In the material below, change every "GUI agent" to "interface assistant" and leave everything else unchanged.

- [Listing]
* * *

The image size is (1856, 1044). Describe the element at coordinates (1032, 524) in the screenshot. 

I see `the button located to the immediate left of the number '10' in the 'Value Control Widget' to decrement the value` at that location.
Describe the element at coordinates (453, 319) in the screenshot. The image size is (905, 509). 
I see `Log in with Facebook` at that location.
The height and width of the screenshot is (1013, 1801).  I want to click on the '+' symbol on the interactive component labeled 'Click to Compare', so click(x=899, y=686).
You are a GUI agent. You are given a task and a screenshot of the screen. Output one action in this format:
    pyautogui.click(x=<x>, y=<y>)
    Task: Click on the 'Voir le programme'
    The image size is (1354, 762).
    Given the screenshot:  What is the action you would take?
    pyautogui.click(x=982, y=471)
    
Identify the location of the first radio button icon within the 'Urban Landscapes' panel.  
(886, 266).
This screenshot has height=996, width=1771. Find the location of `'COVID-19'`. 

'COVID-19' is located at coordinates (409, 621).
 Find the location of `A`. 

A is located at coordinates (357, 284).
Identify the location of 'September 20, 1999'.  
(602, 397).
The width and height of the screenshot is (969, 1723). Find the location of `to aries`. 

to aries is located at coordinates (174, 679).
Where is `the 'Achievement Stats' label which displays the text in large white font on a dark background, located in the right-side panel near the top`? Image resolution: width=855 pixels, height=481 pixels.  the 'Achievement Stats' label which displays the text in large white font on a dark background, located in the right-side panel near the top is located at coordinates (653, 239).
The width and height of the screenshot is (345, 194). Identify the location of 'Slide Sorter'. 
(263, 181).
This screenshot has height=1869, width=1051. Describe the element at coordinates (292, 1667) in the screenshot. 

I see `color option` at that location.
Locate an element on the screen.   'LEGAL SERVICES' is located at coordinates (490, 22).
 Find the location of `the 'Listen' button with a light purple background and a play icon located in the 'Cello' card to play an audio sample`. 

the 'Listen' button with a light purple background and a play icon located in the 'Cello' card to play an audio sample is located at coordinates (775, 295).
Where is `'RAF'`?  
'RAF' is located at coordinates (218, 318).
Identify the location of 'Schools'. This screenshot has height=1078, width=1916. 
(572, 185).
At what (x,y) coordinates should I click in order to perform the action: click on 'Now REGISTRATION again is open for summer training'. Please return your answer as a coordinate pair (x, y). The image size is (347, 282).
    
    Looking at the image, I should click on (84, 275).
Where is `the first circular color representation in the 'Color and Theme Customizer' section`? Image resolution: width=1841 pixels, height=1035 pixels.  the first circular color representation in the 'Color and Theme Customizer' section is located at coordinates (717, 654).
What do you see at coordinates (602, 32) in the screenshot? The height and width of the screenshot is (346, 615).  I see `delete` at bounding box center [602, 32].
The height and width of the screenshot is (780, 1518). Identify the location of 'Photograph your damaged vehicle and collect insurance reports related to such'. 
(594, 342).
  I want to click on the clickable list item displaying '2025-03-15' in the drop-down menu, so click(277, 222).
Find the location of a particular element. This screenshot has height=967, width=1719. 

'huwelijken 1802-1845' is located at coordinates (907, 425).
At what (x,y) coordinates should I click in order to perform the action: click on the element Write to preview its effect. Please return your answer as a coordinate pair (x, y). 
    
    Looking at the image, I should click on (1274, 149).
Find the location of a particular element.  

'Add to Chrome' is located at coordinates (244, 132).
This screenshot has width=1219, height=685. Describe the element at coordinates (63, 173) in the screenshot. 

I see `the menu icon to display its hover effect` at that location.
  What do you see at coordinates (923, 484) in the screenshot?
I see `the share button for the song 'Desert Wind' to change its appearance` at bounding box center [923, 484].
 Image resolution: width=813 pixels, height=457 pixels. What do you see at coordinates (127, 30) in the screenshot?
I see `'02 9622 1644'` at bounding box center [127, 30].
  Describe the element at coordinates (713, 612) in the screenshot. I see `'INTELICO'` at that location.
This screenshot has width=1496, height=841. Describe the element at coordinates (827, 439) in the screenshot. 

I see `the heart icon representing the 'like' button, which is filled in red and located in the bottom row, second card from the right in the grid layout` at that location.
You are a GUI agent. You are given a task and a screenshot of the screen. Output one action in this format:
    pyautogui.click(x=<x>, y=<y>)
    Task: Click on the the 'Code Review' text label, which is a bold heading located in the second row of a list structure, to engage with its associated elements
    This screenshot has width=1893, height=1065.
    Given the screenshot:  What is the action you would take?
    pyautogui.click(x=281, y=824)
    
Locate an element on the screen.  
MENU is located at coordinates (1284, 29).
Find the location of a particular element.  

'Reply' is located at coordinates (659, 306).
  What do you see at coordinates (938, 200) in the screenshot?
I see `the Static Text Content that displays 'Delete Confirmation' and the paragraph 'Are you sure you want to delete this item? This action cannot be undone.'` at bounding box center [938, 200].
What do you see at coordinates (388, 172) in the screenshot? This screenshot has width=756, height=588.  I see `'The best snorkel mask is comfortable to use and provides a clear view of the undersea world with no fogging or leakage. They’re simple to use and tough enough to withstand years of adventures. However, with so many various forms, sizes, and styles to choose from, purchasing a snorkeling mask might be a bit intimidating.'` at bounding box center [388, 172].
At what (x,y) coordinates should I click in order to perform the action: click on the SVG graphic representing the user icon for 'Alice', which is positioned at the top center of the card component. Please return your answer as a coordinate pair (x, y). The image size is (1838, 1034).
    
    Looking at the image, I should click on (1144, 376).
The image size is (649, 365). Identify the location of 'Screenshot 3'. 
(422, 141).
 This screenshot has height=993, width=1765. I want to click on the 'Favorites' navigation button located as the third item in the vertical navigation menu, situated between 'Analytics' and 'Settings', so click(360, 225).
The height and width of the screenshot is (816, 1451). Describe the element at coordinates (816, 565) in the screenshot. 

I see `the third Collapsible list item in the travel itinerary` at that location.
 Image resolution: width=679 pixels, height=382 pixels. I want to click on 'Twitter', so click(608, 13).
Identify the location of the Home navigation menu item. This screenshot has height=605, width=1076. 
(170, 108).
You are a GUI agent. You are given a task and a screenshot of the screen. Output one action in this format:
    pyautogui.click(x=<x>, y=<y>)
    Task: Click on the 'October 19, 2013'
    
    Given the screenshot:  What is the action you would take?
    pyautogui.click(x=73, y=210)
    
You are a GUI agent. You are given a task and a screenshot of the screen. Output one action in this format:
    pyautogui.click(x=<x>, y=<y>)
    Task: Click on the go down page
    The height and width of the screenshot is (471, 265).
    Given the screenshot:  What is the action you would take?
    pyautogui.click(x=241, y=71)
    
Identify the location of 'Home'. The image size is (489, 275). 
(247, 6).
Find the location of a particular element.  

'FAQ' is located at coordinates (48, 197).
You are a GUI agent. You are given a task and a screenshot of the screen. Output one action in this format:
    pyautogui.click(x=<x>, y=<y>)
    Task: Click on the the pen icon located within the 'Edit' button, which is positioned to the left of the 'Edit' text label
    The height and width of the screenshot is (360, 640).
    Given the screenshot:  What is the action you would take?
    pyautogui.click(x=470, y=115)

* * *

- [The completed task]
The image size is (1856, 1044). Describe the element at coordinates (1032, 524) in the screenshot. 

I see `the button located to the immediate left of the number '10' in the 'Value Control Widget' to decrement the value` at that location.
Describe the element at coordinates (453, 319) in the screenshot. The image size is (905, 509). 
I see `Log in with Facebook` at that location.
The height and width of the screenshot is (1013, 1801).  I want to click on the '+' symbol on the interactive component labeled 'Click to Compare', so click(x=899, y=686).
You are a interface assistant. You are given a task and a screenshot of the screen. Output one action in this format:
    pyautogui.click(x=<x>, y=<y>)
    Task: Click on the 'Voir le programme'
    The image size is (1354, 762).
    Given the screenshot:  What is the action you would take?
    pyautogui.click(x=982, y=471)
    
Identify the location of the first radio button icon within the 'Urban Landscapes' panel.  
(886, 266).
This screenshot has height=996, width=1771. Find the location of `'COVID-19'`. 

'COVID-19' is located at coordinates (409, 621).
 Find the location of `A`. 

A is located at coordinates (357, 284).
Identify the location of 'September 20, 1999'.  
(602, 397).
The width and height of the screenshot is (969, 1723). Find the location of `to aries`. 

to aries is located at coordinates (174, 679).
Where is `the 'Achievement Stats' label which displays the text in large white font on a dark background, located in the right-side panel near the top`? Image resolution: width=855 pixels, height=481 pixels.  the 'Achievement Stats' label which displays the text in large white font on a dark background, located in the right-side panel near the top is located at coordinates (653, 239).
The width and height of the screenshot is (345, 194). Identify the location of 'Slide Sorter'. 
(263, 181).
This screenshot has height=1869, width=1051. Describe the element at coordinates (292, 1667) in the screenshot. 

I see `color option` at that location.
Locate an element on the screen.   'LEGAL SERVICES' is located at coordinates (490, 22).
 Find the location of `the 'Listen' button with a light purple background and a play icon located in the 'Cello' card to play an audio sample`. 

the 'Listen' button with a light purple background and a play icon located in the 'Cello' card to play an audio sample is located at coordinates (775, 295).
Where is `'RAF'`?  
'RAF' is located at coordinates (218, 318).
Identify the location of 'Schools'. This screenshot has height=1078, width=1916. 
(572, 185).
At what (x,y) coordinates should I click in order to perform the action: click on 'Now REGISTRATION again is open for summer training'. Please return your answer as a coordinate pair (x, y). The image size is (347, 282).
    
    Looking at the image, I should click on (84, 275).
Where is `the first circular color representation in the 'Color and Theme Customizer' section`? Image resolution: width=1841 pixels, height=1035 pixels.  the first circular color representation in the 'Color and Theme Customizer' section is located at coordinates (717, 654).
What do you see at coordinates (602, 32) in the screenshot? The height and width of the screenshot is (346, 615).  I see `delete` at bounding box center [602, 32].
The height and width of the screenshot is (780, 1518). Identify the location of 'Photograph your damaged vehicle and collect insurance reports related to such'. 
(594, 342).
  I want to click on the clickable list item displaying '2025-03-15' in the drop-down menu, so click(277, 222).
Find the location of a particular element. This screenshot has height=967, width=1719. 

'huwelijken 1802-1845' is located at coordinates (907, 425).
At what (x,y) coordinates should I click in order to perform the action: click on the element Write to preview its effect. Please return your answer as a coordinate pair (x, y). 
    
    Looking at the image, I should click on (1274, 149).
Find the location of a particular element.  

'Add to Chrome' is located at coordinates (244, 132).
This screenshot has width=1219, height=685. Describe the element at coordinates (63, 173) in the screenshot. 

I see `the menu icon to display its hover effect` at that location.
  What do you see at coordinates (923, 484) in the screenshot?
I see `the share button for the song 'Desert Wind' to change its appearance` at bounding box center [923, 484].
 Image resolution: width=813 pixels, height=457 pixels. What do you see at coordinates (127, 30) in the screenshot?
I see `'02 9622 1644'` at bounding box center [127, 30].
  Describe the element at coordinates (713, 612) in the screenshot. I see `'INTELICO'` at that location.
This screenshot has width=1496, height=841. Describe the element at coordinates (827, 439) in the screenshot. 

I see `the heart icon representing the 'like' button, which is filled in red and located in the bottom row, second card from the right in the grid layout` at that location.
You are a interface assistant. You are given a task and a screenshot of the screen. Output one action in this format:
    pyautogui.click(x=<x>, y=<y>)
    Task: Click on the the 'Code Review' text label, which is a bold heading located in the second row of a list structure, to engage with its associated elements
    This screenshot has width=1893, height=1065.
    Given the screenshot:  What is the action you would take?
    pyautogui.click(x=281, y=824)
    
Locate an element on the screen.  
MENU is located at coordinates (1284, 29).
Find the location of a particular element.  

'Reply' is located at coordinates (659, 306).
  What do you see at coordinates (938, 200) in the screenshot?
I see `the Static Text Content that displays 'Delete Confirmation' and the paragraph 'Are you sure you want to delete this item? This action cannot be undone.'` at bounding box center [938, 200].
What do you see at coordinates (388, 172) in the screenshot? This screenshot has width=756, height=588.  I see `'The best snorkel mask is comfortable to use and provides a clear view of the undersea world with no fogging or leakage. They’re simple to use and tough enough to withstand years of adventures. However, with so many various forms, sizes, and styles to choose from, purchasing a snorkeling mask might be a bit intimidating.'` at bounding box center [388, 172].
At what (x,y) coordinates should I click in order to perform the action: click on the SVG graphic representing the user icon for 'Alice', which is positioned at the top center of the card component. Please return your answer as a coordinate pair (x, y). The image size is (1838, 1034).
    
    Looking at the image, I should click on (1144, 376).
The image size is (649, 365). Identify the location of 'Screenshot 3'. 
(422, 141).
 This screenshot has height=993, width=1765. I want to click on the 'Favorites' navigation button located as the third item in the vertical navigation menu, situated between 'Analytics' and 'Settings', so click(360, 225).
The height and width of the screenshot is (816, 1451). Describe the element at coordinates (816, 565) in the screenshot. 

I see `the third Collapsible list item in the travel itinerary` at that location.
 Image resolution: width=679 pixels, height=382 pixels. I want to click on 'Twitter', so click(608, 13).
Identify the location of the Home navigation menu item. This screenshot has height=605, width=1076. 
(170, 108).
You are a interface assistant. You are given a task and a screenshot of the screen. Output one action in this format:
    pyautogui.click(x=<x>, y=<y>)
    Task: Click on the 'October 19, 2013'
    
    Given the screenshot:  What is the action you would take?
    pyautogui.click(x=73, y=210)
    
You are a interface assistant. You are given a task and a screenshot of the screen. Output one action in this format:
    pyautogui.click(x=<x>, y=<y>)
    Task: Click on the go down page
    The height and width of the screenshot is (471, 265).
    Given the screenshot:  What is the action you would take?
    pyautogui.click(x=241, y=71)
    
Identify the location of 'Home'. The image size is (489, 275). 
(247, 6).
Find the location of a particular element.  

'FAQ' is located at coordinates (48, 197).
You are a interface assistant. You are given a task and a screenshot of the screen. Output one action in this format:
    pyautogui.click(x=<x>, y=<y>)
    Task: Click on the the pen icon located within the 'Edit' button, which is positioned to the left of the 'Edit' text label
    The height and width of the screenshot is (360, 640).
    Given the screenshot:  What is the action you would take?
    pyautogui.click(x=470, y=115)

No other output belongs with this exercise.